Many of the other books were suitable for younger readers -- not for the youngest, but generally good for tweens and particularly teens -- but this volume is darker and more obviously sexual. (To quote one blunt conversation -- "He told you he loves me?" "I've subtly deduced it." "On the basis of what observation?" "He pays for whores whom he dresses in thigh boots. And when he makes love to them and shouts 'Alexandra! Alexandra!'") It's also, as I hinted above, becoming more and more clear that Sfar and Trondheim are weaving a very large tapestry, and are willing to bounce back and forth in their timeline to place each thread in its proper place.
The Dungeon series looks like a satire of swords & sorcery, and may have begun that way, but it's turned into a deeper and more resonant work than that; Dungeon is about, at its core, the eternal battles between individual and society, between youthful vigor and mature wisdom, between hope and experience.
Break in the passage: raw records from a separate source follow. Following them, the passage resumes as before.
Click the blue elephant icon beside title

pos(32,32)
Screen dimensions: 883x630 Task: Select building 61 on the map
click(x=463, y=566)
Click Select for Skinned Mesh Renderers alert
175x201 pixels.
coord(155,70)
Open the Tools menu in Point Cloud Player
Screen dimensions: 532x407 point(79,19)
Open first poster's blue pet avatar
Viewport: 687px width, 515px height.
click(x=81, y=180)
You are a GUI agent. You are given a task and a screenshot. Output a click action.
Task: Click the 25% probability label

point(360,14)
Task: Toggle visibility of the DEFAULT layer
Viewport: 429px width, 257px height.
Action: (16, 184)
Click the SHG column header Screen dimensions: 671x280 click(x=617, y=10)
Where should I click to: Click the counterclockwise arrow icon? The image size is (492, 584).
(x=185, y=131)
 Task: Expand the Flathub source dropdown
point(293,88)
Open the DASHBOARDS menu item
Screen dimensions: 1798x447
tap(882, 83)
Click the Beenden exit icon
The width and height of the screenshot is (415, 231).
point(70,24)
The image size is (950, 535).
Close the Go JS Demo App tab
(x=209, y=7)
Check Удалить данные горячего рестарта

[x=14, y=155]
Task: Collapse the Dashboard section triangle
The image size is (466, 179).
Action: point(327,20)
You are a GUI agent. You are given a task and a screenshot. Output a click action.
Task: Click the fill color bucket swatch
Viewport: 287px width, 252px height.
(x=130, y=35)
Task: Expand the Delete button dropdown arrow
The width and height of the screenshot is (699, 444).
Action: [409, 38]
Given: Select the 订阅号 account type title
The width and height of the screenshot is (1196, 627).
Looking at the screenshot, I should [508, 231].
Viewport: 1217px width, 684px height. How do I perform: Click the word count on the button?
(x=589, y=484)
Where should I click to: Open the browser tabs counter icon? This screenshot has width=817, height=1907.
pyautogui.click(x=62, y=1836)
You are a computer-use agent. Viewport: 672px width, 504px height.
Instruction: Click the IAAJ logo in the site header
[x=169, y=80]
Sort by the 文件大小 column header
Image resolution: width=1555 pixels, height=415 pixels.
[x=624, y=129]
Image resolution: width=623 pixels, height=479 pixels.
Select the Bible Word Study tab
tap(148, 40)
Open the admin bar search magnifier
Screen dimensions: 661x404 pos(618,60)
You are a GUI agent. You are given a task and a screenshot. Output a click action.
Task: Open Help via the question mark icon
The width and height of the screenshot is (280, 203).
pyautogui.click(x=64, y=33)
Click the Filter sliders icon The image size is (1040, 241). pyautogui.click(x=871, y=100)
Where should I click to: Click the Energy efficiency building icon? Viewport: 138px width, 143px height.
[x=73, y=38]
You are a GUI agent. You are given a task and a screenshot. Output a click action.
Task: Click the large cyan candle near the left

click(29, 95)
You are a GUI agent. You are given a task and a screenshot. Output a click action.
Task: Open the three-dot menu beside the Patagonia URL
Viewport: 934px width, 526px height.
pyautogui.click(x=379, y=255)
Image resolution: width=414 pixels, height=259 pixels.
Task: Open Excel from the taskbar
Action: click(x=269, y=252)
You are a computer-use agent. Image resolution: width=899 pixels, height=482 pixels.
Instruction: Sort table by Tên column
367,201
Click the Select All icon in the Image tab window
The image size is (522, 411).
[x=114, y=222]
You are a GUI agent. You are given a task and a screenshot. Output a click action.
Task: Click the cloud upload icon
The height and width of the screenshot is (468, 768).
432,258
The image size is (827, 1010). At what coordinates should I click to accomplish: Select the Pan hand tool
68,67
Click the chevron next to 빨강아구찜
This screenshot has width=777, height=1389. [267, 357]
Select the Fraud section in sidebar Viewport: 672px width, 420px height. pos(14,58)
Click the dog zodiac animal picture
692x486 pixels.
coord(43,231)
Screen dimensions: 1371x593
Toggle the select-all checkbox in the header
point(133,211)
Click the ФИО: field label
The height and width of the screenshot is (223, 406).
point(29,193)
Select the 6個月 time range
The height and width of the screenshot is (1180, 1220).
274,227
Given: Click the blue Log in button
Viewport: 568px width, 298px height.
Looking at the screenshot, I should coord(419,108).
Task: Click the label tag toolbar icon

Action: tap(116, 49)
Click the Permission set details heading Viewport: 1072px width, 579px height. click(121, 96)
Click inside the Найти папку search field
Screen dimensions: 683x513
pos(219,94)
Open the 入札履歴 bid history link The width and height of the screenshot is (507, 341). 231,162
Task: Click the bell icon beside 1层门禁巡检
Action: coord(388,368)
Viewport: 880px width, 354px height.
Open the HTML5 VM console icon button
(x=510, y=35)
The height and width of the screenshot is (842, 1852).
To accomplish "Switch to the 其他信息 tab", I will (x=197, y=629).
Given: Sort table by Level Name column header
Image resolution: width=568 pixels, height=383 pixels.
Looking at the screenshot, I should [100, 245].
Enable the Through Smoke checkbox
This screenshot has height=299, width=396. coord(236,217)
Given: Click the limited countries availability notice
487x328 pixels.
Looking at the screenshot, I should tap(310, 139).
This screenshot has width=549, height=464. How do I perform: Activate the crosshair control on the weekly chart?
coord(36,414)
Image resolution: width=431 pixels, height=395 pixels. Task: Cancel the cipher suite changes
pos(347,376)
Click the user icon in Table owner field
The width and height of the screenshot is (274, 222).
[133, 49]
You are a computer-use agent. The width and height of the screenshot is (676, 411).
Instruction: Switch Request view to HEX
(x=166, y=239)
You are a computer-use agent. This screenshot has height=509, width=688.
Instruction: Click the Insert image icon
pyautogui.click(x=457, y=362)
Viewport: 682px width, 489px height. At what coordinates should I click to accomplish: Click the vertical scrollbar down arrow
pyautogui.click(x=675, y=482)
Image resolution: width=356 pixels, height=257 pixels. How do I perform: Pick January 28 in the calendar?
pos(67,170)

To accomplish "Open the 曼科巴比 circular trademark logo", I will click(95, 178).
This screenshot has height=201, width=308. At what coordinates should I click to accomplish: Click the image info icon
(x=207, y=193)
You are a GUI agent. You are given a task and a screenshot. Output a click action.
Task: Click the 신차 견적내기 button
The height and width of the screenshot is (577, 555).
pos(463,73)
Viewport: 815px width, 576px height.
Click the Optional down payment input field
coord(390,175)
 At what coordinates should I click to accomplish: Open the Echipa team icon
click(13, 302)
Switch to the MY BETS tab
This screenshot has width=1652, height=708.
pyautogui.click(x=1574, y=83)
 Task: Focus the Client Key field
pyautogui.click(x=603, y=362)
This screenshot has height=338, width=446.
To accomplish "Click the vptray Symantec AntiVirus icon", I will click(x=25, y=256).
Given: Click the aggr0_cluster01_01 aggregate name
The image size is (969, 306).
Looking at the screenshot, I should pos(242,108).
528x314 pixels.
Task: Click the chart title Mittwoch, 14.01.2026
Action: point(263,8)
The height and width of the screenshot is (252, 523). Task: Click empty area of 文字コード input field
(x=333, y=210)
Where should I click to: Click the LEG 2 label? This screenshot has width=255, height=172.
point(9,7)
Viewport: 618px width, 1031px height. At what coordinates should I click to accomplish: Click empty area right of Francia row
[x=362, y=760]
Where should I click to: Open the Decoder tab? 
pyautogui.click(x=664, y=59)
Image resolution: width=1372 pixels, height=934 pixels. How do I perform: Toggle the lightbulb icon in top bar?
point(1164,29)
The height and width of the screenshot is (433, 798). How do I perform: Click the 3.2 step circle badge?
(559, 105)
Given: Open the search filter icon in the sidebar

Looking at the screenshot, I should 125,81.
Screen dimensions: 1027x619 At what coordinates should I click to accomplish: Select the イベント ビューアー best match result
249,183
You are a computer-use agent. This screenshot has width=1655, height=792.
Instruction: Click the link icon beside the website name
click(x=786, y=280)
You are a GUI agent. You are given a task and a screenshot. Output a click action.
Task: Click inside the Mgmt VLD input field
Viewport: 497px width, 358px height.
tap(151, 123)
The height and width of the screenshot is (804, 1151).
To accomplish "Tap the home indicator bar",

The adventure has always been tinged with more darkness than a similar American series would have allowed, but it's broadened into the neighborhood of tragedy now -- or, if not tragedy in particular, than the sadness inherent in the inevitable decay and end of everything.
Trotsky: A Graphic Biography by Rick Geary (Hill and Wang/Serious Comics, September 2009, $16.95)
Hill and Wang's "Serious Comics" imprint hasn't gotten the attention of the similar forays into graphic storytelling by Scholastic and Villard, and it doesn't seem to have been as commercially successful, either. This may because of the limits of the market (the shelf is only so big, and consumer's wallets so open), or of the limits of Serious Comics's remit -- only biographies of famous Americans -- but there isn't any notable buzz over the line. (The fact that its official blog had only one entry doesn't help.)
I reviewed Geary's previous book for Serious Comics, a biography of J. Edgar Hoover, which was the usual well-researched and strongly told historical story we've come to expect from Geary (as this book also is). But I also note that the covers of both books were assembled from interior art, implying that Serious Comics didn't pay for (or just didn't ask for) a separate cover. The graphic treatment of those covers is fairly strong, given the limits of black-and-white comics panels, and I can see that a display of many Serious Comics titles could be very impressive.
Publishing tea-leaf-reading aside, Trotsky is a well-researched and engagingly told (if, inevitably, very wordy) graphic account of the life of the loser of most of the great Communist power struggles on the early 20th century. I have the vague sense that the audience for books like this are mostly schoolchildren looking for the subjects of a report, but I'd be surprised if school systems in at least half of this country would be particularly amenable to a book on Trotsky. (Of course, that assumes they remember Trotsky, which I doubt anyone to the right of Teddy Kennedy does, these days.) Geary is excellent with historical material as always, though I do miss the sly humor of his early short strips. Perhaps some enterprising publisher can hire Geary for a project that merges all of his strengths -- maybe a story about the mole-men's invasion of the Columbian Exhibition or something equally unlikely?